The luteal phase hormonal profile and the clinical outcome of 69 patients undergoing in-vitro fertilization (IVF) or intracytoplasmic sperm injection (ICSI) after ovarian stimulation with human menopausal gonadotrophin (HMG) and the gonadotrophin-releasing hormone (GnRH) antagonist Cetrorelix were analysed. Twenty-four patients received Cetrorelix 0.5 mg (group I) while in 45 patients Cetrorelix 0.25 mg was administered (group II). Human chorionic gonadotrophin (HCG) was used as luteal support. Nine clinical pregnancies were obtained in group I (37.5%) and 12 in group II (26.6%). These results were not significantly different. Serum progesterone and oestradiol concentrations did not differ between the two groups either in pregnant or non-pregnant patients. An expected decrease of the same hormones was observed 8 days after the pre-ovulatory HCG injection in non-pregnant women.

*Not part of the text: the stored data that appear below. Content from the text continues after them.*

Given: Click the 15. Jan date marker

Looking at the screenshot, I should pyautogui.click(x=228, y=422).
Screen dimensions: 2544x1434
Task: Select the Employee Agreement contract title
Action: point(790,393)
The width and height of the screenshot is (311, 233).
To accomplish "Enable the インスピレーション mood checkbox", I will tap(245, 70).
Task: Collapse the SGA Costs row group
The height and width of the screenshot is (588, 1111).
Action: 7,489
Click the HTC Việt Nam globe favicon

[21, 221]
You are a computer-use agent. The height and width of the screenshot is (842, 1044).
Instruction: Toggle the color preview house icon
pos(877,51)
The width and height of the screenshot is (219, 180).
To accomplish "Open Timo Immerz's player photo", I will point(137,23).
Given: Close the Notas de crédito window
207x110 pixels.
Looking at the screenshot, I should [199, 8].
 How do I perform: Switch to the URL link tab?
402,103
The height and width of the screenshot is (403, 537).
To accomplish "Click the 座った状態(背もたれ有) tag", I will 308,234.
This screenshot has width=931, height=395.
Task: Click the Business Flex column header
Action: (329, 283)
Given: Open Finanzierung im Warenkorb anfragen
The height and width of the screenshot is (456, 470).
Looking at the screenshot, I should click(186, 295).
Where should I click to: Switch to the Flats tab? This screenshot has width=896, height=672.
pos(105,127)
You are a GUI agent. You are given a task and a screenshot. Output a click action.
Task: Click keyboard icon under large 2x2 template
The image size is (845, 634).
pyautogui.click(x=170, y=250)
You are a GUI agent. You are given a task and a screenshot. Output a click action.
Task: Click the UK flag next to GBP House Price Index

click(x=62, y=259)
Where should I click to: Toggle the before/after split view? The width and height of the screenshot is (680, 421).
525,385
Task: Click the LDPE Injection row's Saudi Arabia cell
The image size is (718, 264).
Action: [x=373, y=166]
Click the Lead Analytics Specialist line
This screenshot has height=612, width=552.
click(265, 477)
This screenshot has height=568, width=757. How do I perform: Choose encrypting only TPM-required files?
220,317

With regard to serum luteinizing hormone concentrations, a decrease was observed 2 days after the pre-ovulatory HCG injection and was maintained at almost undetectable levels throughout the entire luteal phase in both conception and non-conception cycles of group I and group II. This study demonstrates that different doses of GnRH antagonist do not have any impact on the luteal phase of IVF/ICSI cycles when hormonal support is given.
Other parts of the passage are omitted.